Es wird keinen nackten Kaiser geben

„Wir begrüßen, dass der Zwischenrufer noch einmal hervorhebt, wozu wir uns bereits früh verpflichtet haben“, beginnt das Statement des nackten Kaisers schließlich. Und weiter: „Wir werden nicht müde zu betonen, dass es keinen nackten Kaiser geben wird. Dennoch sehen wir es als unsere Pflicht an, klar zu benennen, wo aus unserer Sicht Änderungen notwendig sind. Dabei spüren wir bereits jetzt, dass die von uns benannten Probleme und Fragen weltweit ähnlich sind.“ Es folgte ein längerer Absatz, in dem Vorwände vorgebracht werden, warum der Kaiser überhaupt seine Klamotten wechseln musste, um von der Welt endlich anerkannt und geliebt zu werden.
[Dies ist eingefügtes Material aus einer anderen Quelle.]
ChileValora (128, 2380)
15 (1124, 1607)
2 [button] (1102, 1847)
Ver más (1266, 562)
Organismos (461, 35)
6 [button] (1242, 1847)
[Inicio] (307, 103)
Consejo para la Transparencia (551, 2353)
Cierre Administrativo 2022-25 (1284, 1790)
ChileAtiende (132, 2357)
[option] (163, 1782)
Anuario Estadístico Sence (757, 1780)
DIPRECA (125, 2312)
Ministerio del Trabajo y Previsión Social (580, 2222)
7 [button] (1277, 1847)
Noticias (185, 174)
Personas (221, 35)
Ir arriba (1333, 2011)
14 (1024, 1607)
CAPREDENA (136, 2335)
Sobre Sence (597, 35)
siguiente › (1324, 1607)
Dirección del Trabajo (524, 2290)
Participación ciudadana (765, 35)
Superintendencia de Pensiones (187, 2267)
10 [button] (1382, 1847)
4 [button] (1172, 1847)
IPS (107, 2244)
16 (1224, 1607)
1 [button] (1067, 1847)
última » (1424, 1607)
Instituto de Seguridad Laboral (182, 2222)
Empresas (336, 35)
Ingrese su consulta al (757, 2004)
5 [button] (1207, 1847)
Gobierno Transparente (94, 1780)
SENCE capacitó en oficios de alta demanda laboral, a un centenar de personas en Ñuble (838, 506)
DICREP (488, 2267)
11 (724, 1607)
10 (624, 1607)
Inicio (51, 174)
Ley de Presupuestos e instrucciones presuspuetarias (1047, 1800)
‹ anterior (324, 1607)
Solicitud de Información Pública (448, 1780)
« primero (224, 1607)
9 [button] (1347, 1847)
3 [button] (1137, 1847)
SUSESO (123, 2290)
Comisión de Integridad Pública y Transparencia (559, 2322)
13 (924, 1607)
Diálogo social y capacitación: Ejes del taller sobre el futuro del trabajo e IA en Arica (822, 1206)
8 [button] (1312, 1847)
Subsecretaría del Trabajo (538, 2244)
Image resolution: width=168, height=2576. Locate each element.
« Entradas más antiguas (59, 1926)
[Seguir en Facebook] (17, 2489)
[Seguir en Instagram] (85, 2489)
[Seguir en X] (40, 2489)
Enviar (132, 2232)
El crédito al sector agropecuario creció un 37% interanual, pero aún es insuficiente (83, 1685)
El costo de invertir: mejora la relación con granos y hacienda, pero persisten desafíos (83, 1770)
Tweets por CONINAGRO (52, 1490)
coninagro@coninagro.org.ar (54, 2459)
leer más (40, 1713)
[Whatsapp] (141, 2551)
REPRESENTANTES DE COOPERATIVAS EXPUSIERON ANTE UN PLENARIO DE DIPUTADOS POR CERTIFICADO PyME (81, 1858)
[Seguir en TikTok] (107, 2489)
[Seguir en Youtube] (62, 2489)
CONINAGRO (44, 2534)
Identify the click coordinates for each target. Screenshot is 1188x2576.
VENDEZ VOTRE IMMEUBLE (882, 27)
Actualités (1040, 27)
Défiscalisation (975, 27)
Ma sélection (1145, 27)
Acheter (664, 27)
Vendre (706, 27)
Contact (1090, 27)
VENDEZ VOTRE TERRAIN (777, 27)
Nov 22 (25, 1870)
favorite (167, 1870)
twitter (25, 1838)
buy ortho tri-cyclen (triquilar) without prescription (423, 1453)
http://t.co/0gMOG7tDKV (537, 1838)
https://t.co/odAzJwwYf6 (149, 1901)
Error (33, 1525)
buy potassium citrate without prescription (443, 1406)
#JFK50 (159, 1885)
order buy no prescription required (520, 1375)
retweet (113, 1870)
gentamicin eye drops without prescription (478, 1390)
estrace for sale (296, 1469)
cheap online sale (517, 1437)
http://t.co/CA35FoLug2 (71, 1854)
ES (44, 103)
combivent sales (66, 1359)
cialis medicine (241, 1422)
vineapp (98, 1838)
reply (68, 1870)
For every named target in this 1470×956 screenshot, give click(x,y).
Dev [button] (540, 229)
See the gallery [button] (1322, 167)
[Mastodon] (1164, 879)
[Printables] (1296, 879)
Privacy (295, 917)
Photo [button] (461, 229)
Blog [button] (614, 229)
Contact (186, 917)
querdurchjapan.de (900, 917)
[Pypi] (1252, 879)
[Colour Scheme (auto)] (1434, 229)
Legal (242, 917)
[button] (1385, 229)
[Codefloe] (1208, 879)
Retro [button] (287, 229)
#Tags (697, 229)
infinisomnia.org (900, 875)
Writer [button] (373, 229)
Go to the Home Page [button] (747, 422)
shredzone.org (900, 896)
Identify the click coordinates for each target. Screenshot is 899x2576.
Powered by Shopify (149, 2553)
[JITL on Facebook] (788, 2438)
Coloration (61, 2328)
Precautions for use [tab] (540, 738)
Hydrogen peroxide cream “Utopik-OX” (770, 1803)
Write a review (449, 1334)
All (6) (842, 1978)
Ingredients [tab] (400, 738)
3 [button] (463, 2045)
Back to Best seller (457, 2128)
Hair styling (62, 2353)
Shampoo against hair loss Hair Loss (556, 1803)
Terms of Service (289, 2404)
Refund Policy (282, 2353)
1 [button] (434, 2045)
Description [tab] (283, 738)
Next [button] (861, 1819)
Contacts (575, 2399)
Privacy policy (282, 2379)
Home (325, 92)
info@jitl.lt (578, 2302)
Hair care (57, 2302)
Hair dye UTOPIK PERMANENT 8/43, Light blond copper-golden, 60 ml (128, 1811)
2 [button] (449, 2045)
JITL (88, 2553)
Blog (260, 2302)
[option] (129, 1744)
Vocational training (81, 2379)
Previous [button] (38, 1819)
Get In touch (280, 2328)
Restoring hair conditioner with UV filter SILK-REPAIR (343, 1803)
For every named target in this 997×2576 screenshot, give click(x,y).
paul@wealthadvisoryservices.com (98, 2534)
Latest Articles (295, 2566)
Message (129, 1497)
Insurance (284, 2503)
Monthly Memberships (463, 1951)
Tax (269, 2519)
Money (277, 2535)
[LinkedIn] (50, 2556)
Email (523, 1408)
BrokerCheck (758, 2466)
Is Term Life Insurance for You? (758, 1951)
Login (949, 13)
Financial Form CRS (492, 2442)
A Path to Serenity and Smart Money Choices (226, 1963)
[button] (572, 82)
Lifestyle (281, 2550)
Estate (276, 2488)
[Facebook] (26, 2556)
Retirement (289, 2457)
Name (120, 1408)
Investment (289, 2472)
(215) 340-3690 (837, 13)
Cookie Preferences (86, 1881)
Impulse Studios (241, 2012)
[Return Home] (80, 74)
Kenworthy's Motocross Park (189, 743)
Dann schwenkt die Presseabteilung des Kaisers um und wird etwas feindselig. Man bemühe sich schon lange um einen direkten Austausch mit dem Zwischenrufer, sei bisher aber nicht zu einem Gespräch eingeladen worden. „Dass diese direkte Kommunikation bislang nicht stattfindet, bedauern wir irritiert“, lässt der Kaiser mitteilen und fügt hinzu: „Es zeugt von keinem guten Stil der Kommunikation, wenn nicht namentlich gezeichnete Erklärungen veröffentlicht werden.“ Großmütig schließt er mit der Absicht, er wolle das „Anliegen des Zwischenrufers“ aufgreifen und hoffe auf ein Gespräch. Und damit, lieber Leser, endet diese Traumreise. Willkommen in der Realität!